Creating Alerts out of our logs

By default, Loki Ruler will send alerts to the local AlertManager instance. In case you want to send alerts to a different AlertManager you can create a RulerConfig:

NOTE: Remember you're not required to create the RulerConfig below if you plan to use the in-cluster AlertManager.

cat << EOF | oc apply -f -
---
apiVersion: loki.grafana.com/v1beta1
kind: RulerConfig
metadata:
  name: rulerconfig
  namespace: openshift-logging
spec:
  evaluationInterval: 1m
  pollInterval: 1m
  alertmanager:
    discovery:
      enableSRV: true
      refreshInterval: 1m
    enableV2: true
    endpoints:
      - "https://_web._tcp.alertmanager-operated.openshift-monitoring.svc"
    enabled: true
    refreshPeriod: 10s 
EOF

At this point we are ready to create alerts, we can create two kinds of alerting rules:

  1. AlertingRule: Alerting rules allow you to define alert conditions based on Prometheus expression language expressions and to send notifications about firing alerts to an external service.
  2. RecordingRule: Recording rules allow you to precompute frequently needed or computationally expensive expressions and save their result as a new set of time series.

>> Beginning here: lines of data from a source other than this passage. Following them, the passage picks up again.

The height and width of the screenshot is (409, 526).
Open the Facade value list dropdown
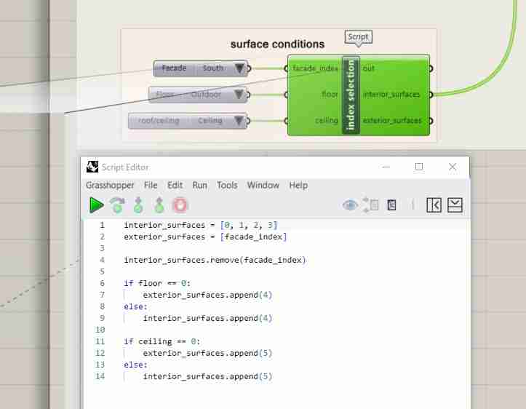tap(240, 69)
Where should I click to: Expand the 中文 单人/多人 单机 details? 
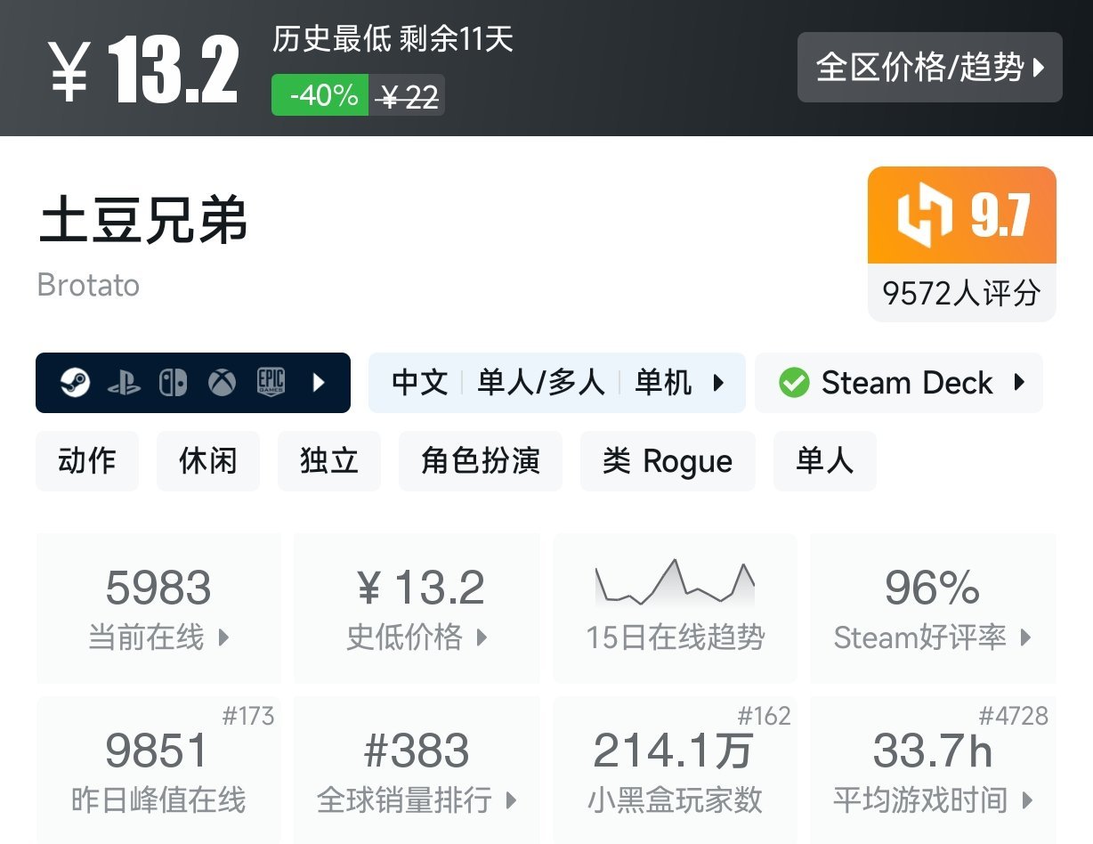[x=556, y=383]
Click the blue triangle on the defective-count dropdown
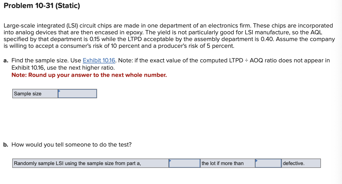Viewport: 342px width, 184px height. click(x=257, y=161)
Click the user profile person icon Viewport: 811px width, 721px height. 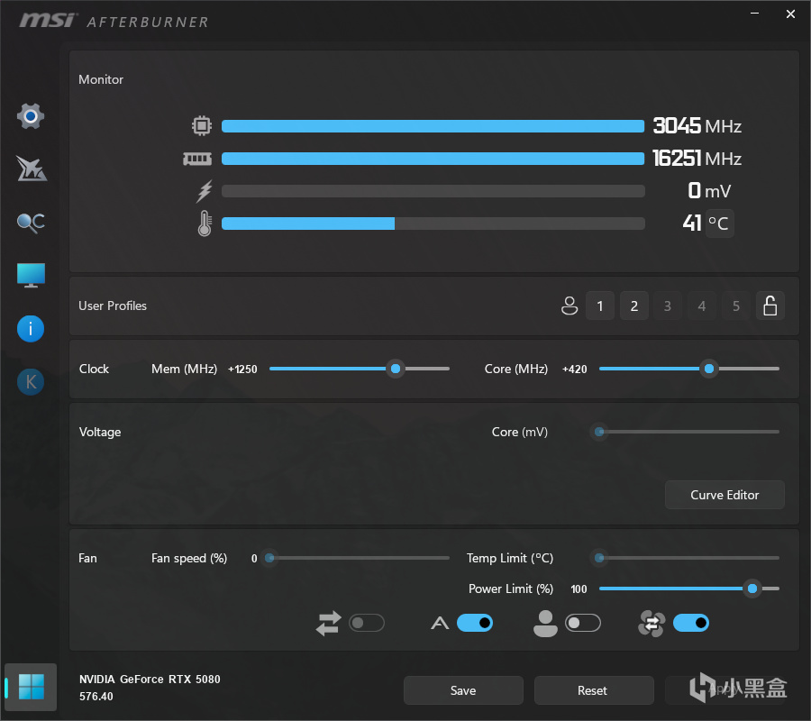point(569,306)
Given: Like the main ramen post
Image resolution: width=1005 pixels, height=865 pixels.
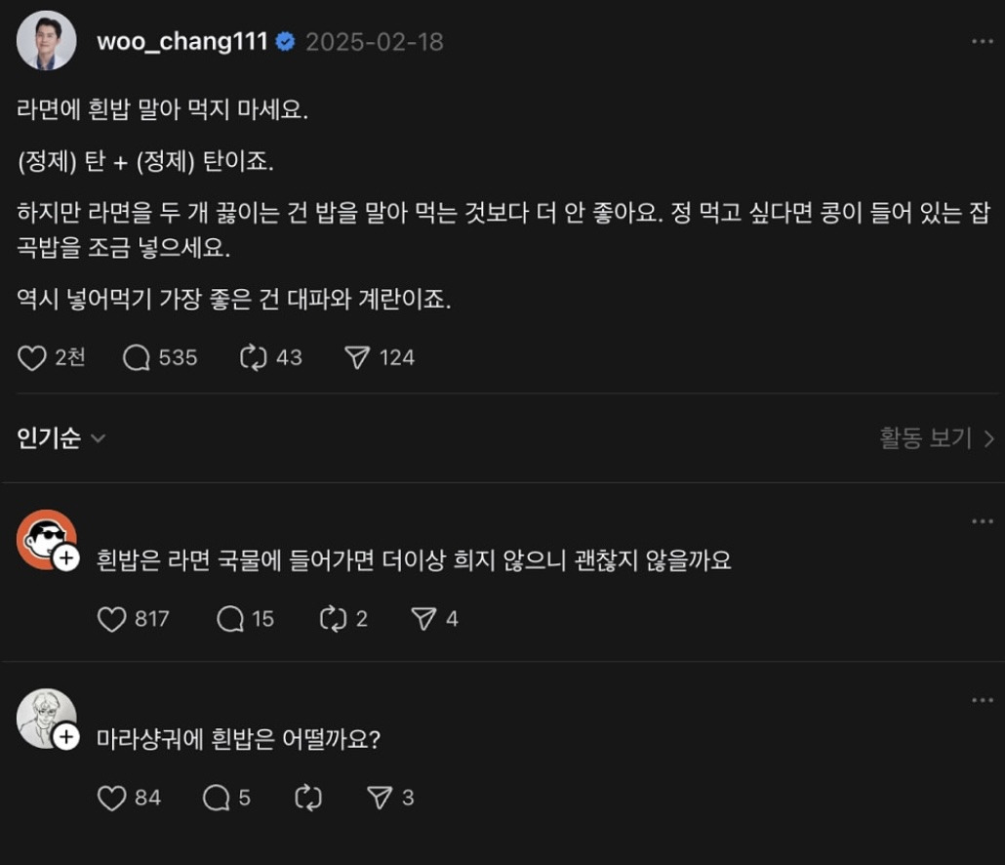Looking at the screenshot, I should tap(33, 358).
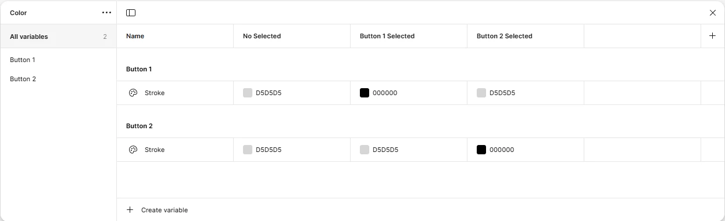Open the black swatch for Button 2 Stroke
The height and width of the screenshot is (221, 725).
click(481, 150)
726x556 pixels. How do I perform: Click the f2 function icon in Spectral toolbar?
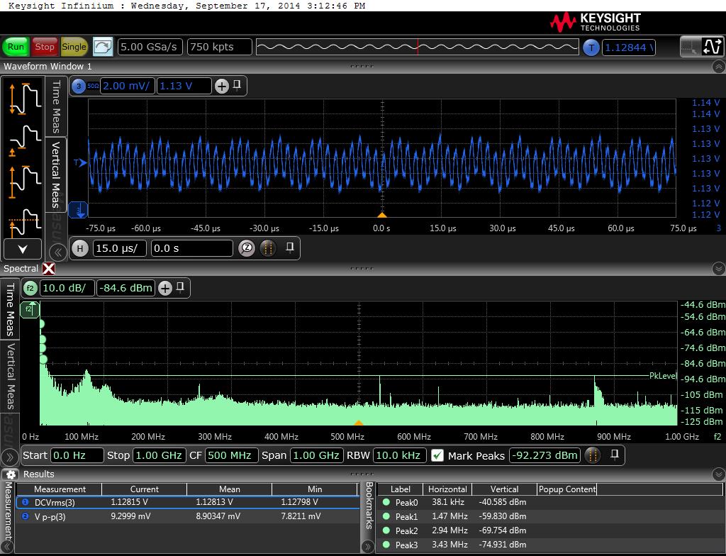[x=30, y=288]
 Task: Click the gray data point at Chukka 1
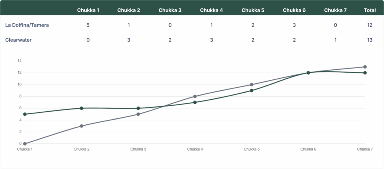tap(25, 144)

Creating an Alert out of application logs

In this example we will be creating an alert for one of our applications.

  1. Deploy the application

    cat <<EOF | oc apply -f -
    ---
    apiVersion: v1
    kind: Namespace
    metadata:
      labels:
        kubernetes.io/metadata.name: reversewords
        openshift.io/cluster-monitoring: "true"
      name: reversewords
    ---
    apiVersion: apps/v1
    kind: Deployment
    metadata:
      creationTimestamp: null
      labels:
        app: reverse-words
      name: reverse-words
      namespace: reversewords
    spec:
      replicas: 1
      selector:
        matchLabels:
          app: reverse-words
      strategy: {}
      template:
        metadata:
          creationTimestamp: null
          labels:
            app: reverse-words
        spec:
          containers:
          - image: quay.io/mavazque/reversewords:latest
            name: reversewords
            resources: {}
    status: {}
    EOF
  2. This application shows the following log when it starts:

    2023/04/20 14:54:30 Starting Reverse Api v0.0.25 Release: NotSet
    2023/04/20 14:54:30 Listening on port 8080
    
  3. We can add an alert when the application starts without a Release being set:

    NOTE: The application alerts must be created in the namespace where the app runs. In this case the alert is looking for the content Listening on port 8080 in the logs for the past 2h. If it finds more than 0 occurrences, an alert will be fired.

    cat <<EOF | oc apply -f -
    ---
    apiVersion: loki.grafana.com/v1
    kind: AlertingRule
    metadata:
      name: reversewords-alerts
      namespace: reversewords
      labels:
        openshift.io/cluster-monitoring: "true"
    spec:
      tenantID: "application"
      groups:
        - name: reversewords-app-rules-group
          interval: 20s
          rules:
            - alert: ReverseWordsListeningOnPort8080
              expr: |
                sum(count_over_time({kubernetes_namespace_name="reversewords", kubernetes_pod_name=~"reverse-words-.*"} |= "Listening on port 8080" [2h])) > 0
              for: 10s
              labels:
                severity: info
                tenantId: application
              annotations:
                summary: Reverse Words App is listening on port 8080
                description: Reverse Words App is listening on port 8080
  4. At this point we will see this on the Alert UI:

    ReverseWords Alert on UI

  5. We can open the alert details as well:

    ReverseWords Alert Open

Creating an Alert out of audit logs

We can also create alerts out of platform logs, for example, the following alert could be created to get notified when someone runs oc rsh or oc exec:

cat <<EOF | oc apply -f -
---
apiVersion: loki.grafana.com/v1
kind: AlertingRule
metadata:
  name: audit-alerts
  namespace: openshift-logging
  labels:
    openshift.io/cluster-monitoring: "true"
spec:
  tenantID: "audit"
  groups:
    - name: audit-rules-group
      interval: 20s
      rules:
        - alert: OcRshExecCommandDetected
          expr: |
            sum(count_over_time({log_type="audit"} |~ "/exec?" [5m])) > 0
          for: 10s
          labels:
            severity: warning
            tenantId: audit
          annotations:
            summary: Detected oc rsh / exec command execution
            description: Detected oc rsh / exec command execution
EOF

In this case, once it fires this is what we see:

oc rsh alert

oc rsh alert open